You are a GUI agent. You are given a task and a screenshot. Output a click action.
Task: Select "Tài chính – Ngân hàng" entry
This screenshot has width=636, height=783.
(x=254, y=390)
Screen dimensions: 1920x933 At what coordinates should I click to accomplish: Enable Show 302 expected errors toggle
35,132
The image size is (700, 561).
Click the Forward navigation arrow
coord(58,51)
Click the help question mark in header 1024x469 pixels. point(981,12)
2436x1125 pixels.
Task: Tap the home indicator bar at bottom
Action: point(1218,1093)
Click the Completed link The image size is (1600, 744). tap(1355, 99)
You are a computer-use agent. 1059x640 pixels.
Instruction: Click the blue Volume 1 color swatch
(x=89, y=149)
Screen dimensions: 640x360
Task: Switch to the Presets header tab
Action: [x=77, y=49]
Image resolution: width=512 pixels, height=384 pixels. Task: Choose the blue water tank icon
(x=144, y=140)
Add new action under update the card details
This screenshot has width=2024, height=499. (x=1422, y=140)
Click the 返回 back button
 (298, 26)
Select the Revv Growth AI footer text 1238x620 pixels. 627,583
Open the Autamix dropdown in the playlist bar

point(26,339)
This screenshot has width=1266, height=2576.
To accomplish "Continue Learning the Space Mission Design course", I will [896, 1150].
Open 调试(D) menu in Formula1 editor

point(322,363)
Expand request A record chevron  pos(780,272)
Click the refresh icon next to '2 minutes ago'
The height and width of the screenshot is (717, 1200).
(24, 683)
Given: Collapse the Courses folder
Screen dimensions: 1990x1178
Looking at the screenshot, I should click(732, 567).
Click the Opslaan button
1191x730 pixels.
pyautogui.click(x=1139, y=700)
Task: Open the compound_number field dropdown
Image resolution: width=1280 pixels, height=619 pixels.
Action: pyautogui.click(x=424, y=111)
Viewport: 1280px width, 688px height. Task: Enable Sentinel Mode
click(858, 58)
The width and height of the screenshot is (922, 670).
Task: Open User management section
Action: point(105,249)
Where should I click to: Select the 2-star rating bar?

TASK DESCRIPTION
Rewrite the rows above with "Forward navigation arrow" changed to "Back navigation arrow" and nothing else altered.

THE ANSWER
You are a GUI agent. You are given a task and a screenshot. Output a click action.
Task: Select "Tài chính – Ngân hàng" entry
This screenshot has width=636, height=783.
(x=254, y=390)
Screen dimensions: 1920x933 At what coordinates should I click to accomplish: Enable Show 302 expected errors toggle
35,132
The image size is (700, 561).
Click the Back navigation arrow
coord(58,51)
Click the help question mark in header 1024x469 pixels. point(981,12)
2436x1125 pixels.
Task: Tap the home indicator bar at bottom
Action: point(1218,1093)
Click the Completed link The image size is (1600, 744). tap(1355, 99)
You are a computer-use agent. 1059x640 pixels.
Instruction: Click the blue Volume 1 color swatch
(x=89, y=149)
Screen dimensions: 640x360
Task: Switch to the Presets header tab
Action: [x=77, y=49]
Image resolution: width=512 pixels, height=384 pixels. Task: Choose the blue water tank icon
(x=144, y=140)
Add new action under update the card details
This screenshot has width=2024, height=499. (x=1422, y=140)
Click the 返回 back button
 (298, 26)
Select the Revv Growth AI footer text 1238x620 pixels. 627,583
Open the Autamix dropdown in the playlist bar

point(26,339)
This screenshot has width=1266, height=2576.
To accomplish "Continue Learning the Space Mission Design course", I will [896, 1150].
Open 调试(D) menu in Formula1 editor

point(322,363)
Expand request A record chevron  pos(780,272)
Click the refresh icon next to '2 minutes ago'
The height and width of the screenshot is (717, 1200).
(24, 683)
Given: Collapse the Courses folder
Screen dimensions: 1990x1178
Looking at the screenshot, I should click(732, 567).
Click the Opslaan button
1191x730 pixels.
pyautogui.click(x=1139, y=700)
Task: Open the compound_number field dropdown
Image resolution: width=1280 pixels, height=619 pixels.
Action: pyautogui.click(x=424, y=111)
Viewport: 1280px width, 688px height. Task: Enable Sentinel Mode
click(858, 58)
The width and height of the screenshot is (922, 670).
Task: Open User management section
Action: point(105,249)
Where should I click to: Select the 2-star rating bar?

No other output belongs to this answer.